The 23 July 2012 Iraq attacks were a series of simultaneous, coordinated bombings and shootings that struck the Iraqi security force and Shi'ite Muslim communities. At least 116 people were killed and 299 wounded in the attacks, making them the deadliest attacks in the country since May 2010. The Islamic State of Iraq claimed responsibility for the attacks.

== Background ==
The attacks occurred about seven months following the withdrawal of the United States military forces from the area, leaving the security of the country in the hands of the Iraqi security forces.

== Attacks ==
Numerous attacks were conducted within hours of each other on 23 July 2012 across thirteen cities in Iraq. Naharnet reported the number of towns and cities attacked as eighteen. The number of attacks, on the other hand, was given to be thirty. Two more attacks occurred late on 23 July 2012, increasing the number of attacks to thirty-two. Rod Nordland stated that the number of attacks was forty. The major targets of the attacks were security forces, government buildings and Shia Muslim neighbourhoods.

The first attack took place on an army base in Saladin Governorate around dawn. In Taji, nearly 20 mi north of Baghdad, a series of bombs around a number of homes went off simultaneously; as police arrived and residents began searching the wreckage for survivors, a suicide bomber detonated himself, killing more. At least 41 people were killed in this attack, considered the worst of the overall event. A car bomb exploded near a government building in Sadr City in Baghdad, killing 16. At least five car bombs went off in Kirkuk. The insurgents attacked a base in Dhuluiya, killing 15 soldiers. In al-Husseiniya, a predominantly Shiite suburb in northeastern Baghdad and in Mosul, a total of six people were killed in bombing attacks. Explosion in Yarmouk, another neighborhood of Baghdad, killed at least four people and injured another 24. Nearly five people were also killed and 22 or 25 injured when a car bomb exploded near a busy market in Diwaniya. Of all the sites attacked, only Diwaniya is an undisputed Shiite territory. There were checkpoint shootings and bomb blasts in the ethnically mixed Diyala Governorate, resulting in 11 dead and 40 wounded. In the western city of Heet, a car bombing occurred near an army patrol, killing one soldier and injuring 10 others. The other towns and cities suffered from bombings were Saadiya, Khan Beni-Saad, Tuz Khurmatu, Dibis, Samarra and Dujail.

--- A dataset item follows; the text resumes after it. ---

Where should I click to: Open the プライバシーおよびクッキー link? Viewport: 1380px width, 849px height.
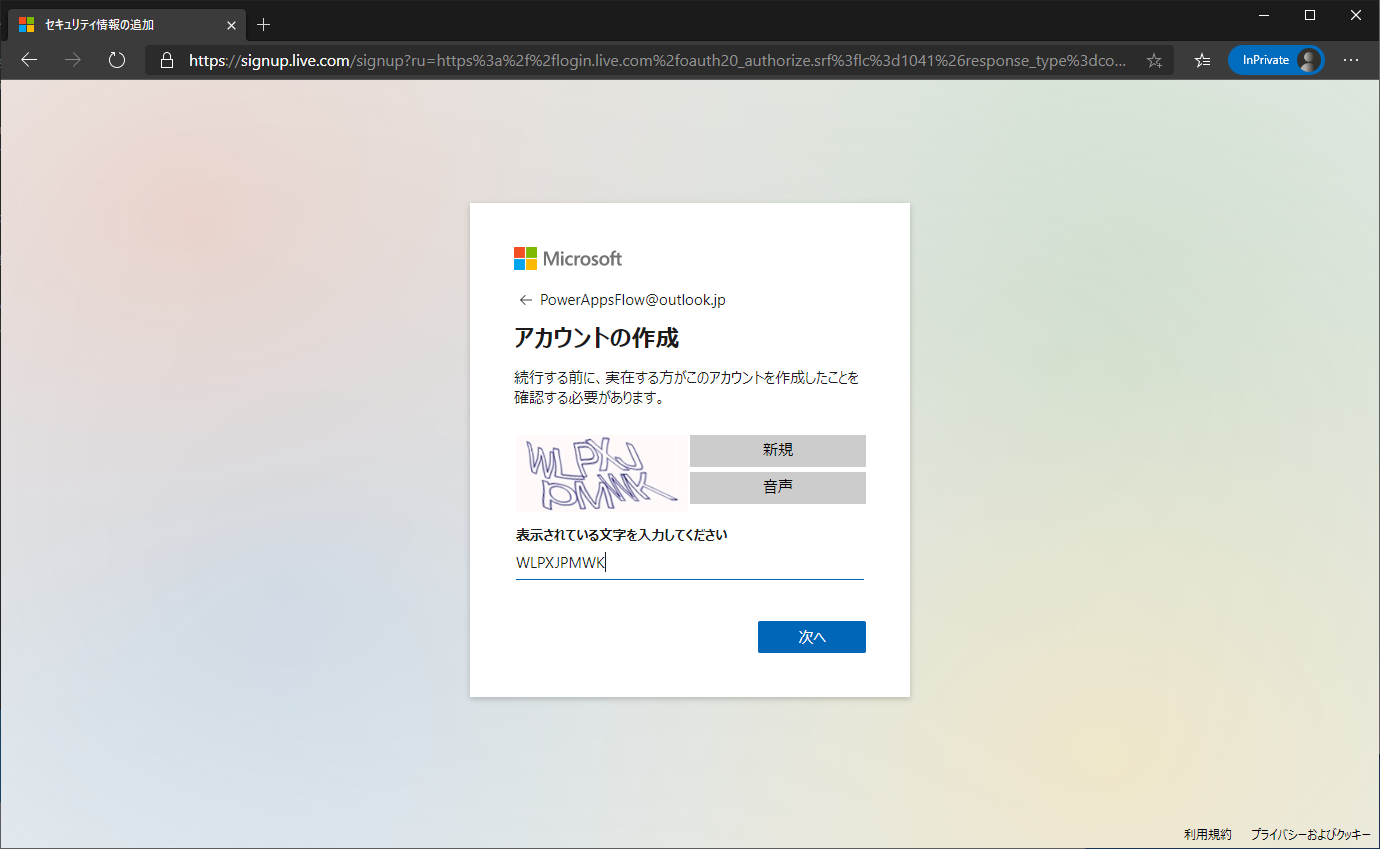pos(1310,834)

In addition to all these attacks took place daytime, there were two more attacks late in the day. One of these attacks was a car bomb blast near a café in the Shi'ite Ameen district in southeastern Baghdad, killing six men and wounding 24. The second was a roadside bombing near Baquba, a city northeast of Baghdad. The second blast killed three people and injured seven others.

== Perpetrators ==
Though no group claimed responsibility immediately after the killings, the attacks were believed by Iraqi officials, media and specialists to be orchestrated by Al Qaeda, seeking to gain control of the country following the departure of the American forces. An announcement purported to be from Abu Bakr al-Baghdadi, the current leader of the Islamic State of Iraq (ISI), had been broadcast on 21 July 2012; in the announcement, al-Baghdadi declared the intention towards a new offensive to retake the country, a move claimed to be supported by the Sunni population of Iraq. Previous attacks that have targeted the security forces have been attributed to al-Qaeda.

On 25 July 2012, the Islamic State of Iraq posted a statement on radical Islamist websites, indicating that it was responsible for the recent attacks, calling the attacks "Destroying the Walls" campaign. ISI also stated that it was just the start of a "new stage of jihad".

== Reactions ==
=== Domestic ===
- Iraq – An unnamed official for the current Iraqi government believed the attacks were made by the terrorist group al-Qaeda, as part of a larger scheme to ignite a "bloody sectarian war".

=== International ===
- Canada – Canada condemned the violence.
- France – French president, Francois Hollande, condemned the attacks and stated that his country would stand by Iraq and fully support its efforts to enhance stability and security.
- Iran – Tehran and the Iranian Foreign Ministry condemned the attack and expressed its full support to the Iraqi government.
- Russia – The Russian Foreign Ministry expressed its condolences to victims' relatives and support for the Iraqi government's measures to "stabilize the situation and boost security" in the country.
- Turkey – The Turkish Foreign Ministry condemned the bombings in Iraq and stated that it would maintain the solidarity with the people of Iraq in fighting terrorism.
- United Nations – The United Nations mission in Iraq strongly condemned the attacks.
- United States – US State Department spokeswoman Victoria Nuland condemned shootings and bomb attacks in Iraq.